### TEXT BLOCK
==========

Bioactive nanomaterials kickstart early repair processes and potentiate temporally modulated healing of healthy and diabetic wounds
- PMID: 38373363
- PMCID: PMC11658459
- DOI: 10.1016/j.biomaterials.2024.122496
Bioactive nanomaterials kickstart early repair processes and potentiate temporally modulated healing of healthy and diabetic wounds
Abstract
Slow-healing and chronic wounds represent a major global economic and medical burden, and there is significant unmet need for novel therapies which act to both accelerate wound closure and enhance biomechanical recovery of the skin. Here, we report a new approach in which bioactives that augment early stages of wound healing can kickstart and engender effective wound closure in healthy and diabetic, obese animals, and set the stage for subsequent tissue repair processes. We demonstrate that a nanomaterial dressing made of silk fibroin and gold nanorods (GNR) stimulates a pro-neutrophilic, innate immune, and controlled inflammatory wound transcriptomic response. Further, Silk-GNR, lasered into the wound bed, in combination with exogeneous histamine, accelerates early-stage processes in tissue repair leading to effective wound closure. Silk-GNR and histamine enhanced biomechanical recovery of skin, increased transient neoangiogenesis, myofibroblast activation, epithelial-to-mesenchymal transition (EMT) of keratinocytes and a pro-resolving neutrophilic immune response, which are hitherto unknown activities for these bioactives. Predictive and temporally coordinated delivery of growth factor nanoparticles that modulate later stages of tissue repair further accelerated wound closure in healthy and diabetic, obese animals. Our approach of kickstarting healing by delivering the "right bioactive at the right time" stimulates a multifactorial, pro-reparative response by augmenting endogenous healing and immunoregulatory mechanisms and highlights new targets to promote tissue repair.

==========

### COMPLETE THE FOLLOWING
1. In the wound-healing abstract, what two components make up the nanomaterial dressing?
2. Using the wound-healing abstract, explain why new therapies for slow-healing and chronic wounds are needed.
3. Continue the wound-healing abstract from its last sentence.
The records are separate material with no link to the wound-healing abstract.

==========

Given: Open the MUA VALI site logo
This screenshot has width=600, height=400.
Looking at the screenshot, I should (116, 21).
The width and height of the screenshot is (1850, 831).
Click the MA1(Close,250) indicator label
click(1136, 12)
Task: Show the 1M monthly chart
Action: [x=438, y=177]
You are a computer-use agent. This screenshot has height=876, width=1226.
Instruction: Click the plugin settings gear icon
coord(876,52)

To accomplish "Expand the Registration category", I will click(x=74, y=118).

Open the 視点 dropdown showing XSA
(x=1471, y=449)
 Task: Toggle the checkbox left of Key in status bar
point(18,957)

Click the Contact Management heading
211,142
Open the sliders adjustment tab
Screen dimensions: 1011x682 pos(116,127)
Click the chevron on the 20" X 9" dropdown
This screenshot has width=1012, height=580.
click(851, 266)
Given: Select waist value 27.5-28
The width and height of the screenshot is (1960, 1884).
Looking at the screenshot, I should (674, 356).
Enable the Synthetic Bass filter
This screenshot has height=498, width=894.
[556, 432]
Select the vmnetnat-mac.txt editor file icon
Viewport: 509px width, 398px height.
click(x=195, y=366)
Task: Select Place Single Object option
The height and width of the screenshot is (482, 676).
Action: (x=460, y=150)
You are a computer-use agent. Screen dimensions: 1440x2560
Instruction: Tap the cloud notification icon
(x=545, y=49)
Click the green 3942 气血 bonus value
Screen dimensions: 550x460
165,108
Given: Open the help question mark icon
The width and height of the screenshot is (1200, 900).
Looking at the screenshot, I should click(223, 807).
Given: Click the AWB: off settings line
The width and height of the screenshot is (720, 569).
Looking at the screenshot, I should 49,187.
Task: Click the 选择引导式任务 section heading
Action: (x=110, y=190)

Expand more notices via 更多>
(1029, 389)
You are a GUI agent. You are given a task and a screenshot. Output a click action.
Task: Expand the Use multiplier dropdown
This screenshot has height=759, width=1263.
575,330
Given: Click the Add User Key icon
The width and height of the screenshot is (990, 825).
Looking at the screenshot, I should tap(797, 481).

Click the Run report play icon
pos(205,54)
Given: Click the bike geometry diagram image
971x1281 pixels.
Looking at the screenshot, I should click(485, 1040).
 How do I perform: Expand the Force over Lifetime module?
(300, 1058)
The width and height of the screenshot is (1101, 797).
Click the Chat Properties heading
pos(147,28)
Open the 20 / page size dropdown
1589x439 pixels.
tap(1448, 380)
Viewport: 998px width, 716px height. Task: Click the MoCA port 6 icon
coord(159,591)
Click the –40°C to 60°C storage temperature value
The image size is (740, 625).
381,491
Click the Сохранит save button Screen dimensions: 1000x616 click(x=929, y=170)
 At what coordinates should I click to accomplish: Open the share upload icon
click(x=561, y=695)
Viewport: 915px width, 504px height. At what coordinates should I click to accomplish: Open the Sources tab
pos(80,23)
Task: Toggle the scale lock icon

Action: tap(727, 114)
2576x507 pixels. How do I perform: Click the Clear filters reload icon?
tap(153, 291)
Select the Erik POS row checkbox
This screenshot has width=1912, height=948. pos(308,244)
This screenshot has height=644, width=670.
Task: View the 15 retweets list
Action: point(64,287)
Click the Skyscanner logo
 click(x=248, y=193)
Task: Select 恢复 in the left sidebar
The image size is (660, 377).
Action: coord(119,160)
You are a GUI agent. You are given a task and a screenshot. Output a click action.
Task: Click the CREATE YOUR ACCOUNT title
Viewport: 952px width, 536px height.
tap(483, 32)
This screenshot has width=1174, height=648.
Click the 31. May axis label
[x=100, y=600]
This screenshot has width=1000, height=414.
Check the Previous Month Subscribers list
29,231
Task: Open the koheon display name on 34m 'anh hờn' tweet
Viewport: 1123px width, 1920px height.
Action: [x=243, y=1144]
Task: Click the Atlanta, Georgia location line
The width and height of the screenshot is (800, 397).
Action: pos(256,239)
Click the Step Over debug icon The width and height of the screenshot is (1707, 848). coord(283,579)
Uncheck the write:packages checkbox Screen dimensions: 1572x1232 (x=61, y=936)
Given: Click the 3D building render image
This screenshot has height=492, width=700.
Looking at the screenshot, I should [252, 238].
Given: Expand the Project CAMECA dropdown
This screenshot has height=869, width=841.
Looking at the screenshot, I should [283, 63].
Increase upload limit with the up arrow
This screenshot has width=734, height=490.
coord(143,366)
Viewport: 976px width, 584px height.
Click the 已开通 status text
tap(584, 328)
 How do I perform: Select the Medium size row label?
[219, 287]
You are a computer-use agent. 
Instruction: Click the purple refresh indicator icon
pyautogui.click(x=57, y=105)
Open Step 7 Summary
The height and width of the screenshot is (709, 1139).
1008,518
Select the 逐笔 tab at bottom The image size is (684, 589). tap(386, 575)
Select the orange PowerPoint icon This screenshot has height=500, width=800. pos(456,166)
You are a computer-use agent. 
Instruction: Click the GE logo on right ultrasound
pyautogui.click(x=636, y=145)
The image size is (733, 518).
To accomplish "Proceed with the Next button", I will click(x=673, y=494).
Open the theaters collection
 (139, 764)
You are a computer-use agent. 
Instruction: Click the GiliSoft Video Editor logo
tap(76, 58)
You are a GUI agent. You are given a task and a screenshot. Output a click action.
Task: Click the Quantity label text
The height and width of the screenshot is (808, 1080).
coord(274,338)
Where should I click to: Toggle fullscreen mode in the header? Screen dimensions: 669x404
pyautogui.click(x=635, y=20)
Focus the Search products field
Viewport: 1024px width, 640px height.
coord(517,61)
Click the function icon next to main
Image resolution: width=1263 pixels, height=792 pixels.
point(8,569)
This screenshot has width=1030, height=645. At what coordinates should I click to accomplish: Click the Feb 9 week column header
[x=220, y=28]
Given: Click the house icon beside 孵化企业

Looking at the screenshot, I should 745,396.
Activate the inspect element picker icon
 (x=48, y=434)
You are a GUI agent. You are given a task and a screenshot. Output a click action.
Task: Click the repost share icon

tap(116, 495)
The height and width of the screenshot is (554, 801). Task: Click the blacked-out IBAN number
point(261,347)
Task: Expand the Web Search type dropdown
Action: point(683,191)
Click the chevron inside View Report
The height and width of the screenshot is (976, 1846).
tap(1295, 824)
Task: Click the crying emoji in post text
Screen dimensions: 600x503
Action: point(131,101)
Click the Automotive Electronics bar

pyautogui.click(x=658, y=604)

==========

### REPLIES
1. Silk fibroin and gold nanorods (GNR).

2. Slow-healing and chronic wounds are a major global economic and medical burden. There is a significant unmet need for therapies that both speed wound closure and improve the biomechanical recovery of the skin.

3.
Copyright © 2024 Elsevier Ltd. All rights reserved.
Conflict of interest statement
Declaration of competing interest The authors declare the following financial interests/personal relationships which may be considered as potential competing interests: Kaushal Rege reports financial support was provided by National Institutes of Health and Flinn Foundation. Jordan Robin Yaron reports financial support was provided by National Institutes of Health and Flinn Foundation. Kaushal Rege reports a relationship with Synergyan, LLC and Endotat Biotechnologies, LLC that includes: board membership and equity or stocks. Jordan Robin Yaron reports a relationship with Vivo Bioconsulting, LLC and Endotat Biotechnologies, LLC that includes: board membership and equity or stocks. Kaushal Rege and Deepanjan Ghosh have patent #US20210100927A1 pending to Arizona Board of Regents of ASU.